I remember how he used to criticize my piano playing; I would read through a new piece and strike plenty of wrong notes. The second time, I would make the same errors – and eventually, as I learned the piece, I would learn those wrong passages as if they were part of the music. If you repeat the same mistake often enough, perhaps it becomes no longer a mistake.
But even if you play a piece a thousand times, no two performances can be exactly alike. My life has been a playing out of themes on which my father had already exercised his virtuosity – how similar in many ways, and yet how different. And if at the end of life there is some kind of da capo, I am sure I shall return to make all the same mistakes once more, in new ways.

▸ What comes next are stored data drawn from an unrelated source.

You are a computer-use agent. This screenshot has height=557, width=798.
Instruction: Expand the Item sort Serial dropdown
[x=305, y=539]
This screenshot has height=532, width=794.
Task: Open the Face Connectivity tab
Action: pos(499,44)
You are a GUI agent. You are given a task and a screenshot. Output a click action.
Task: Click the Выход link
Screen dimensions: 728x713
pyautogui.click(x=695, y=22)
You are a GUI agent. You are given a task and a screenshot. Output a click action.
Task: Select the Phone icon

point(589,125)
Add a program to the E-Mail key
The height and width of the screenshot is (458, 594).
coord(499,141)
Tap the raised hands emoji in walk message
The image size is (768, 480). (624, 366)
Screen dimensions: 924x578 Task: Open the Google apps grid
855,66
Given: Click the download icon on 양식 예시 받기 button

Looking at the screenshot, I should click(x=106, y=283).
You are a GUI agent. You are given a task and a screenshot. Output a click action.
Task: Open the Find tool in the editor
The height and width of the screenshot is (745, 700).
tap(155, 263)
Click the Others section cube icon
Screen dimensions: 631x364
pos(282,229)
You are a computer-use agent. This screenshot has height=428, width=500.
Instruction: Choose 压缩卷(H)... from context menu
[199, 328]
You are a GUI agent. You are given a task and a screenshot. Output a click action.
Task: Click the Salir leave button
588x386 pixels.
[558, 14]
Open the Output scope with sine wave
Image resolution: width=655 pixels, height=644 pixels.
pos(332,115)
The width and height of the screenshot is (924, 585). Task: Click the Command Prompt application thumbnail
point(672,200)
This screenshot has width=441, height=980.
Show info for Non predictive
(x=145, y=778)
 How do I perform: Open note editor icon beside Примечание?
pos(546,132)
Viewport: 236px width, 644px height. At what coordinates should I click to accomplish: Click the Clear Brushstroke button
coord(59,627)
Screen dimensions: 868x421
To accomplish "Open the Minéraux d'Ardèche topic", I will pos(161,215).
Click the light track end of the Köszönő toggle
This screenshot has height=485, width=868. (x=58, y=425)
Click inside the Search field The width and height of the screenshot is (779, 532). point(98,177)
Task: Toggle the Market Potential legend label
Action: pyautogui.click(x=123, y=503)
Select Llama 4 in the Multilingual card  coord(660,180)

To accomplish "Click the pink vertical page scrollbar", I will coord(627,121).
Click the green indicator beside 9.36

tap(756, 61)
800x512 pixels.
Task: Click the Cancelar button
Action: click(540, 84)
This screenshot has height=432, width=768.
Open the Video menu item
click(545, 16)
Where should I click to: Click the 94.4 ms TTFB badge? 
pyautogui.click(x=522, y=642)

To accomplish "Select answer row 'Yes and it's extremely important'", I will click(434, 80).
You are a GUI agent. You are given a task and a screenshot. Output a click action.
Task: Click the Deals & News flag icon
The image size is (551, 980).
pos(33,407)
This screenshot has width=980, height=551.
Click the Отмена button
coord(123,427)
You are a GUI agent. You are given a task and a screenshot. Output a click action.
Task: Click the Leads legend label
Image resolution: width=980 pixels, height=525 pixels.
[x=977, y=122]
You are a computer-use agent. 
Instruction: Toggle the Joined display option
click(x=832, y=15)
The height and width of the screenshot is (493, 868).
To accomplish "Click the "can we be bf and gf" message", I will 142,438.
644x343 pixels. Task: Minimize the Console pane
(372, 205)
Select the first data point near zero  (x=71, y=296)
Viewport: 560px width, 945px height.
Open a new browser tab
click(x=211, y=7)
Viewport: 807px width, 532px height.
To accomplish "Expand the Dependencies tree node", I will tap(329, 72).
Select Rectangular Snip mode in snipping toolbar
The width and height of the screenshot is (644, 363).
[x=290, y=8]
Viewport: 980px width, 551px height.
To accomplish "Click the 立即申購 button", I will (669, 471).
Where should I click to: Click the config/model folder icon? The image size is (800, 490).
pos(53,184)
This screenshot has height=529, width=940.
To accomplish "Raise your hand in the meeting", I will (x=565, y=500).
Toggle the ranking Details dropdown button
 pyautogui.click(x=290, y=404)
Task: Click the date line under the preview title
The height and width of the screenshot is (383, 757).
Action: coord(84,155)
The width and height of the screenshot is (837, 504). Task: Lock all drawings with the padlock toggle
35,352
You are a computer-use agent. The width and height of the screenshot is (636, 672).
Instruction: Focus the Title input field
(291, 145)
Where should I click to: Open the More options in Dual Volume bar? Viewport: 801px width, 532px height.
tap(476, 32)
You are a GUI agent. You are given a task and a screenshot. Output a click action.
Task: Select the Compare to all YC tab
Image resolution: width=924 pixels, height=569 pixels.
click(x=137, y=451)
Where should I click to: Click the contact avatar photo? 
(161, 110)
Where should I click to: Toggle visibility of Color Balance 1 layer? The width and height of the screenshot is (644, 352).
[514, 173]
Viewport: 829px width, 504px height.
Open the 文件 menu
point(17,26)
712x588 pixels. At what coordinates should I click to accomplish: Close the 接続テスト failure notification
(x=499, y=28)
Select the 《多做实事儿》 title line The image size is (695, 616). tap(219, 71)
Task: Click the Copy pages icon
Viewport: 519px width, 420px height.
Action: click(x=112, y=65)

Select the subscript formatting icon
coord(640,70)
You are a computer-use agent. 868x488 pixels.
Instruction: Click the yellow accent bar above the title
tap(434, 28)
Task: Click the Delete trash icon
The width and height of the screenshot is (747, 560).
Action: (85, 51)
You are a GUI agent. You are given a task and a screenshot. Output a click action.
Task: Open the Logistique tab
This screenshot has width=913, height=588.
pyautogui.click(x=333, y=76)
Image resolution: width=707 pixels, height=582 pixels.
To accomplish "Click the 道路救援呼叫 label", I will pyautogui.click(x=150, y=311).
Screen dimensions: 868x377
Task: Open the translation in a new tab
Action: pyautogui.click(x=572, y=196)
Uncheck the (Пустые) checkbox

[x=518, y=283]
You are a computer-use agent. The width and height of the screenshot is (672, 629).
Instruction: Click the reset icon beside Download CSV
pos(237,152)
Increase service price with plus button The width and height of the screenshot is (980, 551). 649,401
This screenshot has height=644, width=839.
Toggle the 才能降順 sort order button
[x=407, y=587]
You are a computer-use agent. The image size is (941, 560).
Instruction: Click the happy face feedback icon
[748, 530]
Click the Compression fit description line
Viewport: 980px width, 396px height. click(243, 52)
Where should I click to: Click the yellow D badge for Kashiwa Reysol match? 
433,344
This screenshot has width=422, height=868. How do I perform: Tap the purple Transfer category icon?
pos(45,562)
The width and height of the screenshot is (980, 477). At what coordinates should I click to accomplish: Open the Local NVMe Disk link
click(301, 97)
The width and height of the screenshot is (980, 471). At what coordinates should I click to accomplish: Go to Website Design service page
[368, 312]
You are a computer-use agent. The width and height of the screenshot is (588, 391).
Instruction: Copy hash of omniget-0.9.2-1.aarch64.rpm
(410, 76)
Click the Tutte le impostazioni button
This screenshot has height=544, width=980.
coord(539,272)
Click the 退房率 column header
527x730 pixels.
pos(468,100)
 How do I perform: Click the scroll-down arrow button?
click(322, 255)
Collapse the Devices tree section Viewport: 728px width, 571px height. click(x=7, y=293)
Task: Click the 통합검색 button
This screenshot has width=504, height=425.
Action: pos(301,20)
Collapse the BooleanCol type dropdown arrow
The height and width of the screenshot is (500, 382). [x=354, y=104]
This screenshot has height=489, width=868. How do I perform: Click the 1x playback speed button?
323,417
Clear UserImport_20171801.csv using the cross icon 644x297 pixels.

And although I have tried my best to begin again the story of Duncan and Giovanna, the situation only seems to be getting worse – I am even further from the story which lived in my mind for ten years, after its abrupt arrival one night while I stood naked in my bathroom. I long to bring those two people together, and yet with each attempt I make, they only grow further apart. Again and again, wrong notes come and send the melody adrift. Even now, it seems, I still feel the presence of that guilt which hung over me through the years while I secretly wrote and rewrote the opening scene in my mind. That sense of betrayal, and the questions which Eleonora would have asked me: Who was this Giovanna? So that I would have had to tell her about that other, unknown woman I once met; and all those speculations of how my life might otherwise have gone. When I return to their story, will I be able to make things go any better? Already this novel, like my life, has set off on a path over which I have only the vaguest pretence of control. But tomorrow I shall follow once more the story of Charles King and Robert Waters, to find out where it might lead us.